Público brasileiro presenciou um dos vários retornos
O público brasileiro pôde acompanhar de perto um dos vários recomeços de Nadal. Isso aconteceu no Brasil Open de 2013, no Ginásio do Ibirapuera. O evento na capital paulista foi um dos que marcaram o retorno do espanhol, recuperado de uma grave lesão no joelho. Ele não havia disputado o US Open de 2012 e nem o Australian Open de 2013. Uma semana antes, foi finalista em Viña del Mar. E com um pouco mais de ritmo de jogo sagrou-se bicampeão em solo brasileiro.
Nadal fez uma grande temporada naquele ano de 2023, conquistando 10 títulos. Foram mais dois Grand Slam, Roland Garros e US Open, cinco Masters 1000, em Indian Wells, Roma, Madri, Montréal e Cincinnati, além dos 500 de Acapulco e Barcelona. Com grandes resultados tanto no saibro quanto no piso duro, voltou à liderança do ranking mundial.
Inúmeros fãs dentro e fora de quadra
As conquistas de Rafael Nadal a longevidade no alto nível criaram uma legião de fãs, inclusive dentro de quadra. Foram inúmeros os jogadores inspirados pelo espanhol. Basta ir a qualquer torneio juvenil e presenciar camisas do espanhol entre a garotada. Seu nome é frequentemente citado entre “quem é seu jogador favorito?” ou “qual é sua primeira lembrança no tênis”.
Ciente de sua importância e do legado construído, Nadal sempre atendeu jovens jogadores, com fotos, autógrafos e mensagens de carinho. Alguns espanhóis tiveram que carregar o peso de serem chamados de “Novo Nadal” quando começaram a destacar. Tenistas como Javier Martí e Carlos Boluda tiveram que conviver com injustas comparações e não conseguiram cumprir no circuito profissional as grandes expectativas neles depositadas. Martí ainda fez uma boa carreira de técnico e ajudou Paula Badosa a se firmar no alto nível do circuito da WTA.
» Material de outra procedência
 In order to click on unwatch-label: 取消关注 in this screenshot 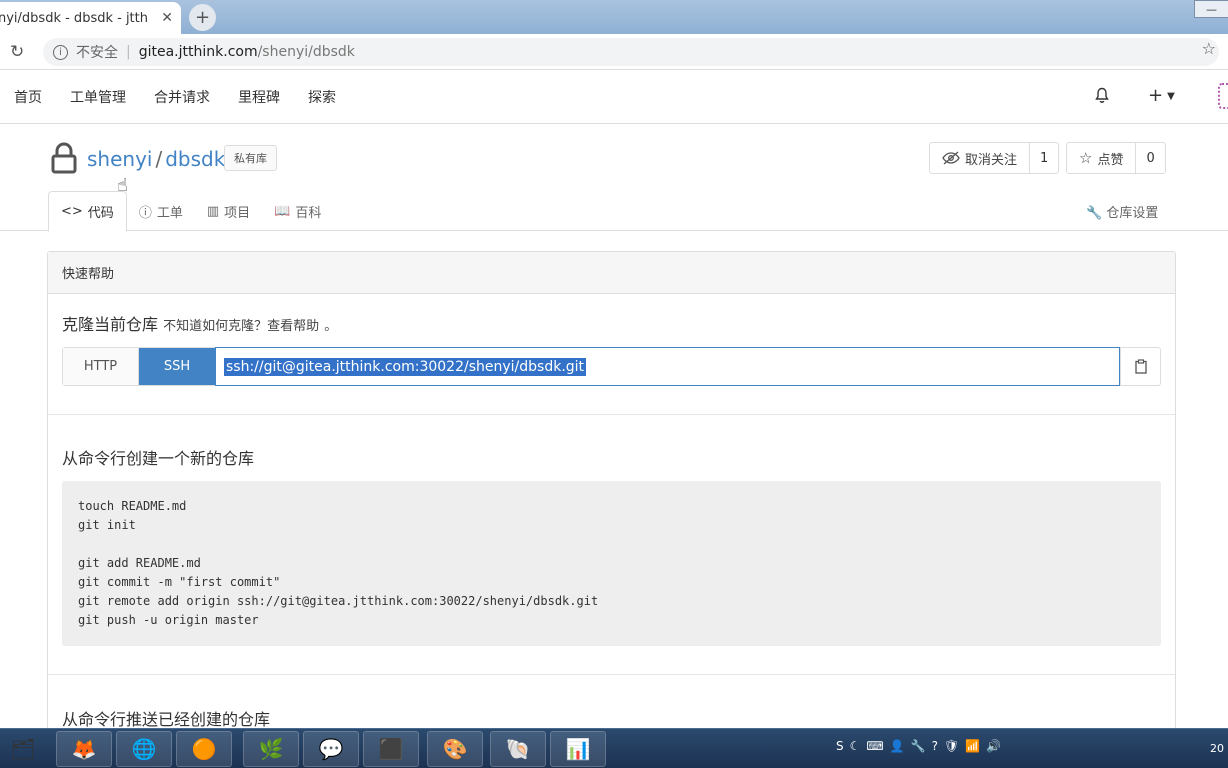, I will do `click(992, 160)`.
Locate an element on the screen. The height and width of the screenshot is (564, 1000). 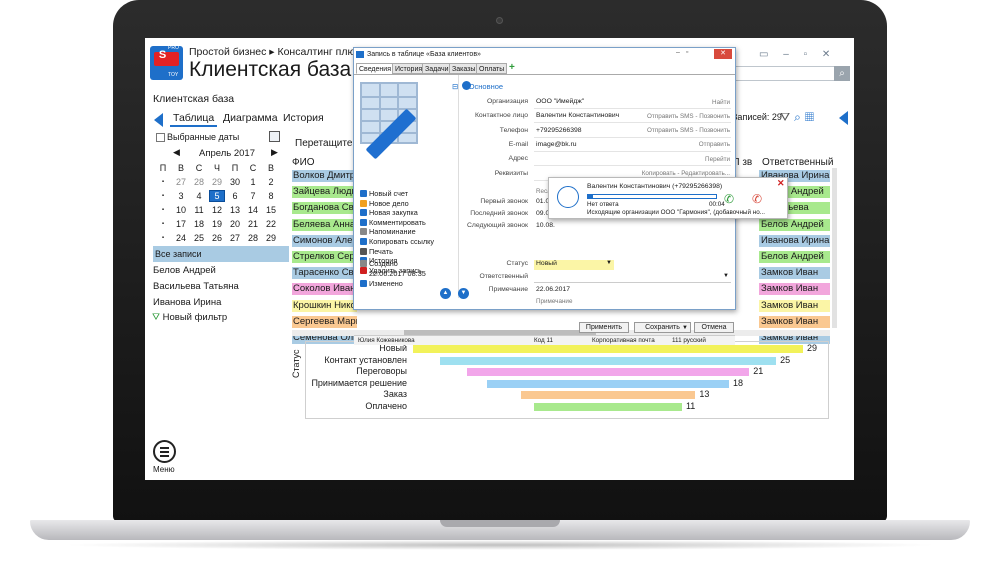
dialog-action-item: Новая закупка is located at coordinates (389, 212).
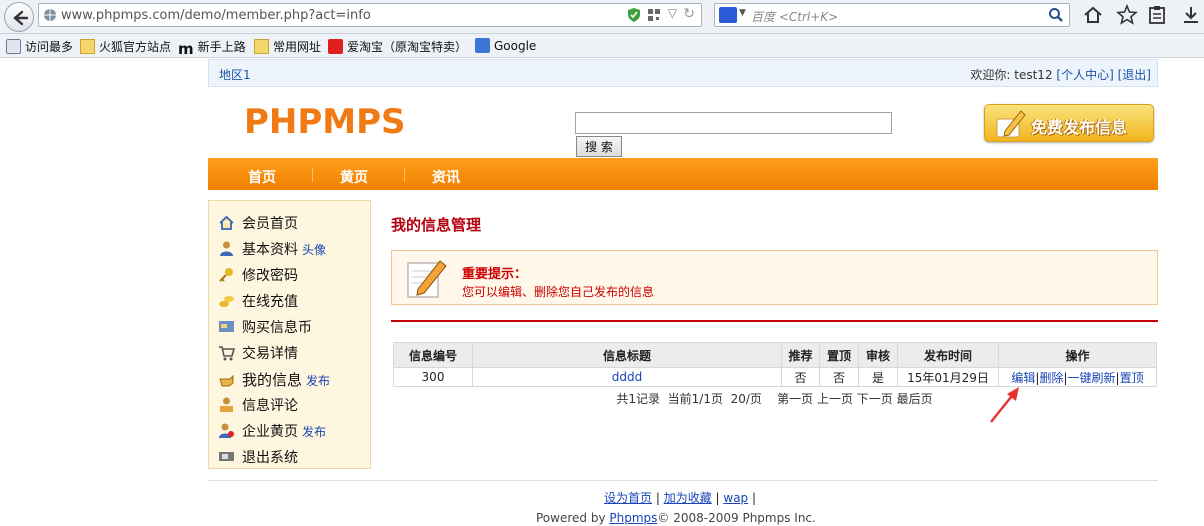  Describe the element at coordinates (433, 355) in the screenshot. I see `col-id: 信息编号` at that location.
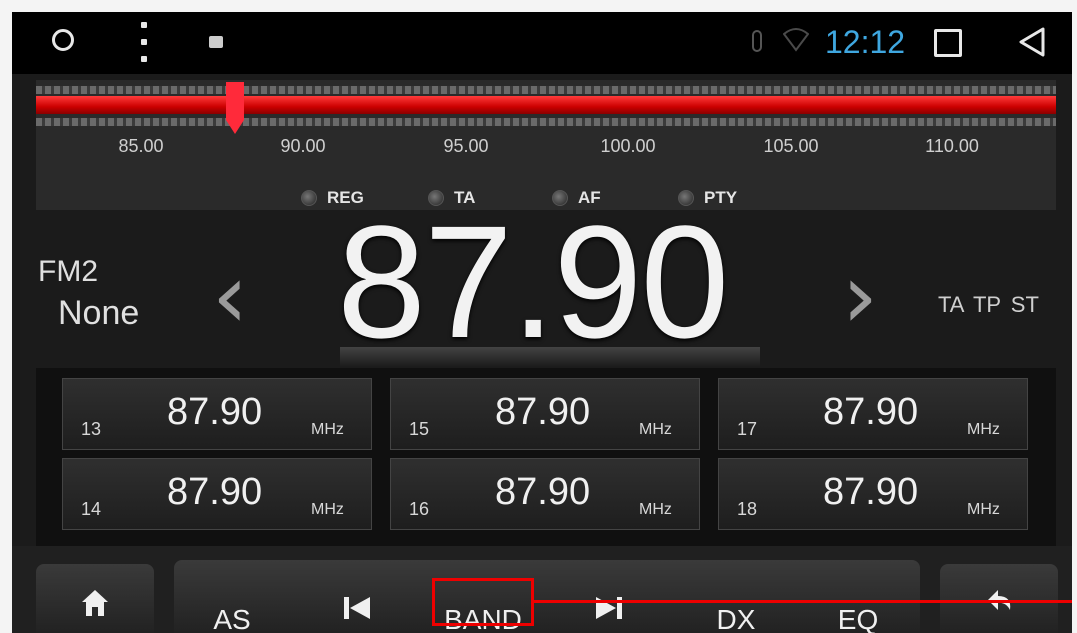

Mas dois dos principais nomes da atualidade no tênis, Iga Swiatek e Carlos Alcaraz, são admiradores declarados de Nadal desde o início de suas carreiras e sempre se inspiraram nas conquistas e nas atitudes do ídolo. Ela com 23 anos e ele com 21 já acumulam conquistas de Grand Slam, cinco da polonesa e quatro do espanhol. Multicampeões desde muito jovens, eles são dois dos principais postulantes a manter o legado de Nadal para novas gerações do tênis.
“Você foi e ainda é a maior inspiração que já tive no tênis”, declarou Swiatek quando Nadal anunciou o fim de sua carreira. “É razão pela qual às vezes eu ficava mais motivada e continuava me esforçando. Obrigada por isso e também por ser uma pessoa tão incrível fora da quadra. Sua humildade é algo que não é tão comum quando você vê outros atletas tendo sucesso. Você é aquele que sempre foi honesto consigo mesmo e verdadeiro consigo mesmo. Obrigada por ser uma pessoa tão boa”.
Já Alcaraz teve o privilégio de disputar partidas de duplas ao lado do ídolo nos Jogos Olímpicos de Paris. “É algo que eu nunca vou esquecer. Aprendi muito conversando com ele na quadra e fora dela também. Acho que jogamos um ótimo tênis em duplas, mesmo que não estejamos acostumados a jogar com muita frequência. Sinto que poderíamos fazer melhor, mas no geral, ficamos felizes. E, obviamente, alcancei meu sonho que se tornou realidade: Jogar duplas ao lado do Rafa”, declarou o espanhol.
Mas mesmo com tantas conquistas, Nadal foi simples ao dizer como gostaria de ser lembrado: “Os títulos e os números estão lá. As pessoas provavelmente sabem disso. A maneira como eu gostaria de ser lembrado mais é como uma boa pessoa, de uma pequena vila em Mallorca”.